> **TEXT EXTRACT**:
The prime minister of the Republic of Kalmykia, Igor Zotov, urged local officials on Wednesday to transfer money to help the people of Ukraine

MOSCOW, March 05. /ITAR-TASS/. Russian regions continue raising funds and humanitarian aid for the people of Ukraine, while municipal governments are getting ready to receive refugees from the neighboring country.

Dagestan, a republic in Russia’s North Caucasus, has opened a unified bank account to where local government officials are supposed to transfer their one-day earnings, the Dagestani president’s administration press service told Itar-Tass on Wednesday.

The prime minister of the Republic of Kalmykia, Igor Zotov, urged local officials on Wednesday to transfer money to help the people of Ukraine.

“Today, I am transferring my one-day earnings to a special account. I am urging the members of my government as well as all ministries, agencies and the heads of municipal units to follow suit,” he emphasized, urging all municipal units to be ready to receive Ukrainian refugees.

Banks accounts and points for collecting relief aid for the people of Crimea have opened in Russia’s Tula region.

Pensioners in the Tomsk region, Western Siberia, could not stand aside. They have organized their own fund-raising campaign. Dozens of local residents and a number of public organizations have appealed to the regional administration to start collecting money for Ukraine. They hope that an all-Russian national account will open for that purpose soon.

> **INFORMATION PROVIDED**:
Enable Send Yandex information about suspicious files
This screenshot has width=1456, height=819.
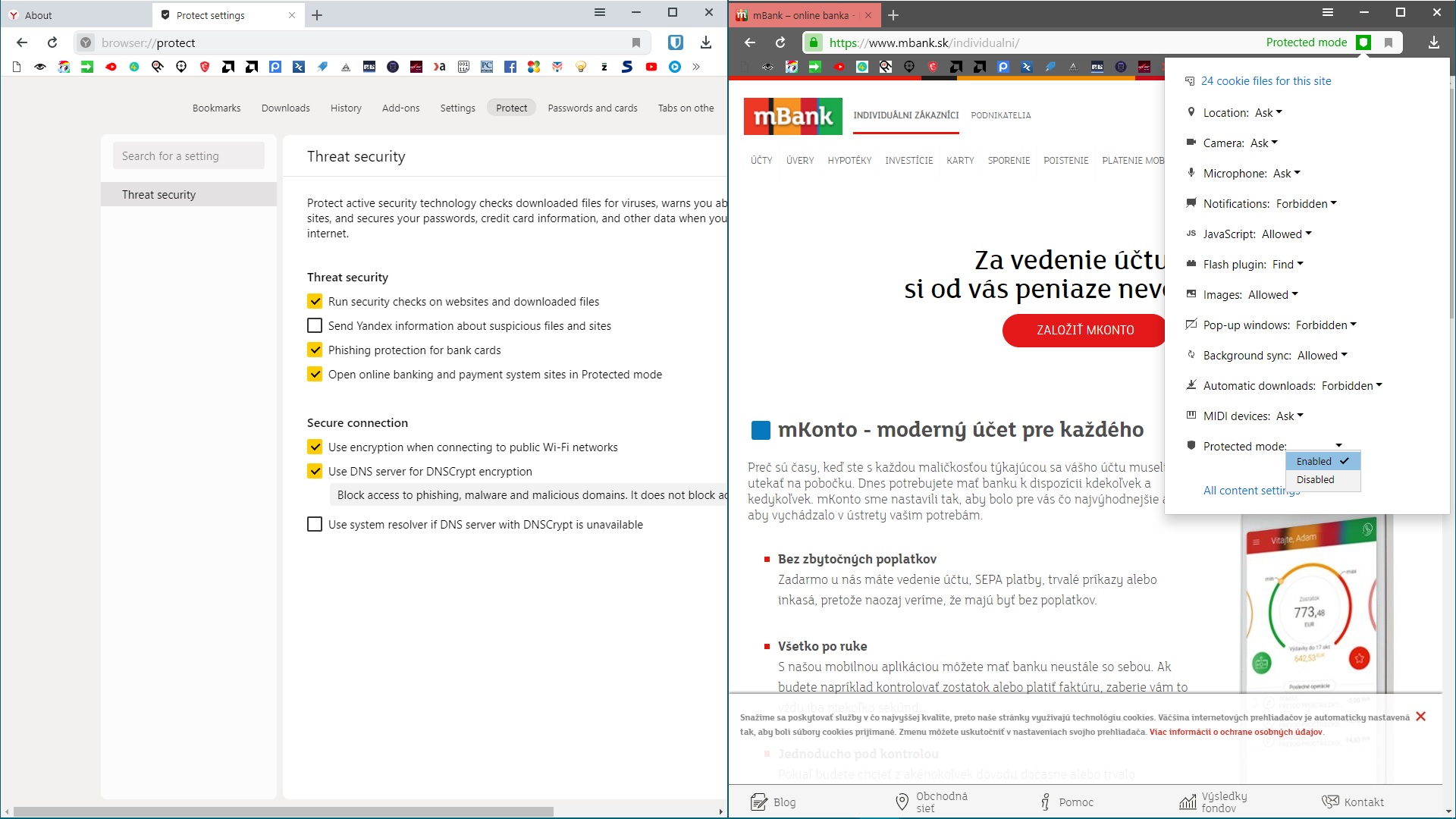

> **EXERCISE DESCRIPTION**: Continue the news report about Russian regions raising money and aid for Ukraine, picking up after its last sentence.

> **EXERCISE OUTPUT**:
Vasily Bochkaryov, the governor of the Penza region, 625 kilometers (388 mi) southeast of Moscow, has ordered the local administration and the regional Emergencies Ministry branch to set up aid collection points and organize the delivery of humanitarian relief aid to the people of Crimea.

The Federal Migration Service department for the Penza region received applications from ten native Ukrainians residing and working in the region on Monday and Tuesday who wrote they wanted to know about facilitated procedures for obtaining Russian citizenship by their relatives in Ukraine.

Stefan Panyak, a member of the National Cultural Autonomy of Ukrainians in Yekaterinburg, the Urals region, said on Wednesday that the Ukrainian community in the Sverdlovsk region was ready to accept refugees from Ukraine and help them with housing and employment. At present, the region has 18,000 Ukrainians who have come there in view of various circumstances.